Source document >>
Court Opinion

ID: 9480139
Source: CourtListenerOpinion
Date Created: 2023-08-05 07:39:37.731694+00
Date Added: 2024-06-11T17:47:30.773942
License: Public Domain

MERRITT, Chief Judge,
concurring.
For the reasons stated in my dissenting opinion in United States v. Brewer, 899 F.2d 503, 511-515 (6th Cir.1990) federal appellate courts should use not a “de novo” standard of review in cases applying the new sentencing guidelines but a “due deference” standard as expressly required by the governing statute: “The Court of Appeals ... shall give due deference to the district court’s application of the guidelines....” 18 U.S.C. § 3742(e). I would, therefore, apply an abuse of discretion standard to the question of whether the Sentencing Commission fully considered the particular combination of mitigating facts and circumstances which a district court has found to exist in a given case. The question of whether a given combination of sentencing facts makes a case “typical” or “atypical” (see Guidelines Manual, ch. I, § 4(b), Policy Statement, Nov. 1989) should be left to the district court under an abuse of discretion standard.
In this departure case, however, I do not find that the question is what standard of review we should follow in the ordinary departure case. Unlike other departure cases, the instant case does not concern the extent to which the Commission considered aggravating and mitigating factors in general, or considered the peculiar combination of aggravating and mitigating circumstances found in this case. Nor is the question *521one of the accuracy or reasonableness of the District Court’s calculation and application of the Guidelines.

Task set >>
**a.** Decide whether each statement below agrees with the concurring opinion above. Answer yes or no for each, and quote the words of the opinion that settle it.
(i) The opinion holds that federal appellate courts should apply a de novo standard when reviewing cases under the sentencing guidelines.
(ii) The author would leave to the district court whether a given combination of sentencing facts makes a case "typical" or "atypical."
(iii) The instant case concerns the extent to which the Commission considered aggravating and mitigating factors in general.
**b.** Carry on the concurring opinion on the sentencing review standard, starting after its last sentence.

Record extracts >>
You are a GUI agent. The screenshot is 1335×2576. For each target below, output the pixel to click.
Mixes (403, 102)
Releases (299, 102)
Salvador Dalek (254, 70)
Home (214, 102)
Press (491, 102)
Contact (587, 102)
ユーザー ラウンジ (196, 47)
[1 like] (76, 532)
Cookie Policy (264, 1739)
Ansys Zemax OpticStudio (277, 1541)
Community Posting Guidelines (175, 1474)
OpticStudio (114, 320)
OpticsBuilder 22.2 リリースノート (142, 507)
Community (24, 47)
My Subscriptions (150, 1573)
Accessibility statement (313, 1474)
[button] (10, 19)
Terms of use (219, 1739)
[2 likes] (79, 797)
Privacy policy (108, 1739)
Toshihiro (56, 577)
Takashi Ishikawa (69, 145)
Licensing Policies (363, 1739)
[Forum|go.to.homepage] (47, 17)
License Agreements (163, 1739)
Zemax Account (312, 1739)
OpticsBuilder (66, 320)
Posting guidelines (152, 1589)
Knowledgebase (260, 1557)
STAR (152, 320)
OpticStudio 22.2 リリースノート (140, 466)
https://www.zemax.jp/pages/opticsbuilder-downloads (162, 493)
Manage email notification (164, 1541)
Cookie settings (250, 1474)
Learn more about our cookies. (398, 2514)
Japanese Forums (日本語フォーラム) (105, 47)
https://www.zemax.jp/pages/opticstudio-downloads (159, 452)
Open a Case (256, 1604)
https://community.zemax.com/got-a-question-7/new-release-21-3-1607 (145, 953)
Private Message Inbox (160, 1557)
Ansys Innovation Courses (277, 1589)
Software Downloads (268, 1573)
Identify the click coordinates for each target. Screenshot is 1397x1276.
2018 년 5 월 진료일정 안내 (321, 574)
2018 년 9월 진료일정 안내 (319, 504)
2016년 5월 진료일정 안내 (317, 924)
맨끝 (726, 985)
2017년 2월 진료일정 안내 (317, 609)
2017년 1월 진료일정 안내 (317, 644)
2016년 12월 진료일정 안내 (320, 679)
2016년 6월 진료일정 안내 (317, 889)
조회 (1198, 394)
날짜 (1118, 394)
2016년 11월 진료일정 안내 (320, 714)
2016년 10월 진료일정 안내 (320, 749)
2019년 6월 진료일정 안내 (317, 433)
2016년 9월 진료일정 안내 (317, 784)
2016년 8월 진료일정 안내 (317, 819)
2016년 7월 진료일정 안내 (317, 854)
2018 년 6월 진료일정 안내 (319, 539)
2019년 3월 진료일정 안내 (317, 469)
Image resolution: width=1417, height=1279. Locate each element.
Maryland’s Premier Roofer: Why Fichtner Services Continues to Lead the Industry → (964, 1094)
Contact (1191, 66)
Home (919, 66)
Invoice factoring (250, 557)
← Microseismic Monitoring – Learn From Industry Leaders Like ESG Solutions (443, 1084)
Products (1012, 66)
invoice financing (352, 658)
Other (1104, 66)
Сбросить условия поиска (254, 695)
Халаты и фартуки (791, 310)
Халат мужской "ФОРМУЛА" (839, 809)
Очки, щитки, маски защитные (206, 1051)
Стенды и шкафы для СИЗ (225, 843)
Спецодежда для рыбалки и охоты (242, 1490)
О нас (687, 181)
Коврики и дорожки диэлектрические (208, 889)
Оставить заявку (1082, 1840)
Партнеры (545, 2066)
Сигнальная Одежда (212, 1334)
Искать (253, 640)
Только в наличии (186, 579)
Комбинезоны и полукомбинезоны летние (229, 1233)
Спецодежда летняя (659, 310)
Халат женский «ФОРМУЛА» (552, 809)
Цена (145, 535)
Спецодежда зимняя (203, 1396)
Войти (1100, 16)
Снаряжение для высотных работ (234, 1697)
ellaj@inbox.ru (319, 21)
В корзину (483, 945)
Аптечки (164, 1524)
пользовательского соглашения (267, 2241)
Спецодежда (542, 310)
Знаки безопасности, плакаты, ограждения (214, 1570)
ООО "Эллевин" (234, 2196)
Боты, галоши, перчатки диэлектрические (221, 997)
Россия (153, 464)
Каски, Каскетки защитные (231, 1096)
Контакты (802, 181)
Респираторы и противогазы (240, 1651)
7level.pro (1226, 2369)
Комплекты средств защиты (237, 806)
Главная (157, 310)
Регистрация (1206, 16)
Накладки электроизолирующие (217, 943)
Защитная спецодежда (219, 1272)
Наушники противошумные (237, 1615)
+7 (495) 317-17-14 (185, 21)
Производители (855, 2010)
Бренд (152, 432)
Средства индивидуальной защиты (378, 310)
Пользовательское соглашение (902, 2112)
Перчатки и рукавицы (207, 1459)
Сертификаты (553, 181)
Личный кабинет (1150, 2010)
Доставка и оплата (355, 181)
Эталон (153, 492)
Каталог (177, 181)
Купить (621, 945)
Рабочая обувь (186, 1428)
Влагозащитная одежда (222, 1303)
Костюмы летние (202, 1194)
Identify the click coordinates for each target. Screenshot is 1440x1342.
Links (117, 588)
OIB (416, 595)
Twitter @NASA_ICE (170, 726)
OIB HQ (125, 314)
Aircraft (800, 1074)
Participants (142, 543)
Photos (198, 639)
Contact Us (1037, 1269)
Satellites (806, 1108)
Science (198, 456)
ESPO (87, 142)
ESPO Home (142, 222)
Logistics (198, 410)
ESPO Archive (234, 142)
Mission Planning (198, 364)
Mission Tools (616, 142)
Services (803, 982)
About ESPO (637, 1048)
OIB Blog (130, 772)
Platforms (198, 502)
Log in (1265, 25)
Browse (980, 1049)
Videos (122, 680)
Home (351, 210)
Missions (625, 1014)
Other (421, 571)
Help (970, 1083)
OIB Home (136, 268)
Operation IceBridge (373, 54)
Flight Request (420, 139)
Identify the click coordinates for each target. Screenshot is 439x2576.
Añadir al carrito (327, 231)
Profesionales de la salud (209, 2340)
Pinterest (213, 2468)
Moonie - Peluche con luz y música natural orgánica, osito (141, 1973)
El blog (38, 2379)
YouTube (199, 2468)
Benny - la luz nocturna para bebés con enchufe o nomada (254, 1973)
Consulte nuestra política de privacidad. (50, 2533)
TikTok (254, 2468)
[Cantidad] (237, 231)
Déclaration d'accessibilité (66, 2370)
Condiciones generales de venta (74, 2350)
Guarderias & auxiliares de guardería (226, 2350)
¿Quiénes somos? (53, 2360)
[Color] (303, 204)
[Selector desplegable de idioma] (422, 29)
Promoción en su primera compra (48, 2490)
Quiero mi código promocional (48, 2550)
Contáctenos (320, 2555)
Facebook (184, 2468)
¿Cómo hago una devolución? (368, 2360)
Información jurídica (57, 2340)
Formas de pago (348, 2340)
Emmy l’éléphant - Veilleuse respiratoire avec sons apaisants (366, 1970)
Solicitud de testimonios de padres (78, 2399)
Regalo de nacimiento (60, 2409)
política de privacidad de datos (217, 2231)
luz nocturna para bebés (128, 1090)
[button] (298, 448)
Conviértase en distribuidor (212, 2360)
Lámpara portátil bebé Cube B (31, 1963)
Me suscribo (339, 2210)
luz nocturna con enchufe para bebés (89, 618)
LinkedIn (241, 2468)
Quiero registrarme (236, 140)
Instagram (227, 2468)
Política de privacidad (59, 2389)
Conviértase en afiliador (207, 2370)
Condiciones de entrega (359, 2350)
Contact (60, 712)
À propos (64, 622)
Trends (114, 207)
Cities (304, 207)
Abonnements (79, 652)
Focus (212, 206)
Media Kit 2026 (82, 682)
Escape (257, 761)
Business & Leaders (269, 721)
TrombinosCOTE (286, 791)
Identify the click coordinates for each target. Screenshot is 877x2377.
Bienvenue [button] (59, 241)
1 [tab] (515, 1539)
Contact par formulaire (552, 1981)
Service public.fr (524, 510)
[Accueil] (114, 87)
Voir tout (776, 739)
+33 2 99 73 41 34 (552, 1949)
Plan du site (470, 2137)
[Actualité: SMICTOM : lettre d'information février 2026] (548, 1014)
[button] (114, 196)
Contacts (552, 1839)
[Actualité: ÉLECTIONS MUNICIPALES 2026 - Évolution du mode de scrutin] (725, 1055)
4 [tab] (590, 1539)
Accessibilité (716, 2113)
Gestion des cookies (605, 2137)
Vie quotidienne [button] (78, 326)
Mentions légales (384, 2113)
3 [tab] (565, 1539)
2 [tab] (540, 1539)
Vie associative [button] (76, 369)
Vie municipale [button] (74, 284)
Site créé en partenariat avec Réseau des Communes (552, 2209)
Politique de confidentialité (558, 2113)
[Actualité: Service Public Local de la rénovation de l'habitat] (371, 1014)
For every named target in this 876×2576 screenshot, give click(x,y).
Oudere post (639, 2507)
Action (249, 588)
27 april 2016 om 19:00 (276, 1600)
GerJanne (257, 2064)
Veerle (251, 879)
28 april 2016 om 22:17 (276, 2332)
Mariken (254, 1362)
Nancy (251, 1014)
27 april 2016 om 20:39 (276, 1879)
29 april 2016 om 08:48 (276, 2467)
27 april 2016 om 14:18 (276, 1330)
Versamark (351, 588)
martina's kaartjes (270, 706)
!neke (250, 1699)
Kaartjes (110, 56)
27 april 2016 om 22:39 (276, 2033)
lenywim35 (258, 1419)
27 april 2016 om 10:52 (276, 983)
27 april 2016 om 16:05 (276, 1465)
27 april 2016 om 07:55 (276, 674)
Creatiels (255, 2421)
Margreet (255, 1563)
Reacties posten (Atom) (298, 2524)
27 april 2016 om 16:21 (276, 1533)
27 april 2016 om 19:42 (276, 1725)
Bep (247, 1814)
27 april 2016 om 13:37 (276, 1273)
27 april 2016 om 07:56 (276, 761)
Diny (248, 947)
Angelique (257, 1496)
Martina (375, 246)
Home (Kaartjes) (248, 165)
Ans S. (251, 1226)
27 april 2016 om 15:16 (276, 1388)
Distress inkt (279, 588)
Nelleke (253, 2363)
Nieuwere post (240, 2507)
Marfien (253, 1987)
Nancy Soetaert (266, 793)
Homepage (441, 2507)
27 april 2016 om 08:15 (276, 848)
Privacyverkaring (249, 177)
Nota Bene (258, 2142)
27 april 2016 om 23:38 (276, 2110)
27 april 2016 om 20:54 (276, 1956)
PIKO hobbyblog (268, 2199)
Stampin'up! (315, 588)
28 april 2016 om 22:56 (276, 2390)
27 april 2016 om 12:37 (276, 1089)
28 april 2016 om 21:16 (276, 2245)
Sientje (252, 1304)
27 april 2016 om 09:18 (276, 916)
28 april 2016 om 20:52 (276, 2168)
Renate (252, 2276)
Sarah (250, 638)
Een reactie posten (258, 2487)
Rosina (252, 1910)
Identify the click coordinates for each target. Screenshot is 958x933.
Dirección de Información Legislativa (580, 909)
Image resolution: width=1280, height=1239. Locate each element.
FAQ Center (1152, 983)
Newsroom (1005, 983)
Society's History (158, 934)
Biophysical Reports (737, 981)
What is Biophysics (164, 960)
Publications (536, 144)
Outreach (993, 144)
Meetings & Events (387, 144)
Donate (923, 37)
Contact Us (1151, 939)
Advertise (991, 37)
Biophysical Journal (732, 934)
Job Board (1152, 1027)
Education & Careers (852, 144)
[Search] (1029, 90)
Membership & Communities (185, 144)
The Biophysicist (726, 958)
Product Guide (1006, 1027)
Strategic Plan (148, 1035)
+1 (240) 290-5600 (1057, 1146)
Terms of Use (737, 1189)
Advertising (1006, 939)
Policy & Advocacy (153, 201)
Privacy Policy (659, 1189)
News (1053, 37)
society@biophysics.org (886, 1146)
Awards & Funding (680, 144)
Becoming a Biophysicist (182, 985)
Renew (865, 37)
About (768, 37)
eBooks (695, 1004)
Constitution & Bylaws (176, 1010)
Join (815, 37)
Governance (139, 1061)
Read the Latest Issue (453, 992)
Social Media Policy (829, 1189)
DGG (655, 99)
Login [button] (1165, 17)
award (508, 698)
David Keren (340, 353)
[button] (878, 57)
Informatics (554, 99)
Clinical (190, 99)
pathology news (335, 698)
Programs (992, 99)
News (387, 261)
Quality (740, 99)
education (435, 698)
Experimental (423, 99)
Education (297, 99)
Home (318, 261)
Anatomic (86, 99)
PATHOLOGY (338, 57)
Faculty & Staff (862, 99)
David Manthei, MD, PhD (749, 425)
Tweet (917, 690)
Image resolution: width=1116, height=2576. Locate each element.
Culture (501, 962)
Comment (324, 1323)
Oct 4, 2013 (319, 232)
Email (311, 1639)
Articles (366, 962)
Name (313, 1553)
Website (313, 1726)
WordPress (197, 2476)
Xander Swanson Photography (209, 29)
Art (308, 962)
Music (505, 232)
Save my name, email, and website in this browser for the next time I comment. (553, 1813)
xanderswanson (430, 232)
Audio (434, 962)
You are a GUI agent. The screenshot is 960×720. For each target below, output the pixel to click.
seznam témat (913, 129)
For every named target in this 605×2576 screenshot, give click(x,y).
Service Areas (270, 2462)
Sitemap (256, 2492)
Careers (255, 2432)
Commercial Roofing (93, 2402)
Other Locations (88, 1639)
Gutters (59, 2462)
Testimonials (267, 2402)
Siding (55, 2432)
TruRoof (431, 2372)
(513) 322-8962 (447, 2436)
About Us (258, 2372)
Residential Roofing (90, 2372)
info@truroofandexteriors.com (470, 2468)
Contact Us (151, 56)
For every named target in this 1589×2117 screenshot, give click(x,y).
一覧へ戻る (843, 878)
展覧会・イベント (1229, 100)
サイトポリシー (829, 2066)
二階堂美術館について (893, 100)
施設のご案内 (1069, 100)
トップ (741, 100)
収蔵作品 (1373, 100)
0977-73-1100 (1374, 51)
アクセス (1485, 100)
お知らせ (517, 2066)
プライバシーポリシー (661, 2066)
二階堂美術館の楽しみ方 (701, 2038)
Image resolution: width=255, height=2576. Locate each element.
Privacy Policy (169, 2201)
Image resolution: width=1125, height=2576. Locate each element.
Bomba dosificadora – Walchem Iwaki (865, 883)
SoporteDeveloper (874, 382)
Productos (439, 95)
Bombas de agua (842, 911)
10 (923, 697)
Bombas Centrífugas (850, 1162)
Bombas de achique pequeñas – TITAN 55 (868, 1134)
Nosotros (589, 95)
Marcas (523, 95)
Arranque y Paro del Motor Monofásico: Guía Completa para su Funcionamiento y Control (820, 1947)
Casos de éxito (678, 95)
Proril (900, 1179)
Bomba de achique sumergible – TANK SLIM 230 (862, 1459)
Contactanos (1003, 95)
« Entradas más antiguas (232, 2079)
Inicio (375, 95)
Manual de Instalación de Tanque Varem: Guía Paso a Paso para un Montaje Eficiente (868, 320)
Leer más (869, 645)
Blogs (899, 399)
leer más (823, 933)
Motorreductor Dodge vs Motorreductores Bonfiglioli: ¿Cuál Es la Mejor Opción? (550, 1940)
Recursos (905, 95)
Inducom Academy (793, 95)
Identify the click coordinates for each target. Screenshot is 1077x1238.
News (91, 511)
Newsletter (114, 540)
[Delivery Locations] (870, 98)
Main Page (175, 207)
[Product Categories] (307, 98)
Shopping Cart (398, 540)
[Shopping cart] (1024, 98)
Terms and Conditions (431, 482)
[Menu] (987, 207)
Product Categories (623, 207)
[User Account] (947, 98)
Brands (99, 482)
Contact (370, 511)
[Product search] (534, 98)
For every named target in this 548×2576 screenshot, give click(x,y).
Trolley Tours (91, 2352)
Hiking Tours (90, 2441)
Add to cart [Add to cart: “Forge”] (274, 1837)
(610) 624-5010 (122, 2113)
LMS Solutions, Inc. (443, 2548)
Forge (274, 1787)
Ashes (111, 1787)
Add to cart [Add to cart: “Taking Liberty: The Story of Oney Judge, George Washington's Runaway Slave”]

Responses by item number >>
**a.**
(i) No: "federal appellate courts should use not a “de novo” standard of review in cases applying the new sentencing guidelines but a “due deference” standard"
(ii) Yes: "should be left to the district court under an abuse of discretion standard"
(iii) No: "the instant case does not concern the extent to which the Commission considered aggravating and mitigating factors in general"

**b.**
Rather than focus on the deference due district court decisions in ordinary departure cases, our case requires us to consider only the deference due an unequivocal congressional pronouncement on the length of mandatory sentences to be imposed on a certain class of offenders. In 28 U.S.C. § 994(h) (Supp.1989), Congress explicitly required that “the Guidelines specify a sentence to a term of imprisonment at or near the maximum term authorized [by statute]” for particular third-time offenders. The defendant Hays is concededly such an offender. Turning then to 21 U.S.C. § 841(b)(l)(B)(ii)(II) (Supp.1989), which prescribes the penalty for the offense for which Hays was convicted, we find that Congress designed a sentence range of 10 years to life for non-career offenders. For purposes of sentencing third-time offenders under 28 U.S.C. § 994(h), therefore, the “maximum term authorized" is life imprisonment. With this in mind, the Sentencing Commission created a “career offender” provision, which, in Hays’s case, sets a sentence of 30 years to life. See Guidelines § 4B1.1.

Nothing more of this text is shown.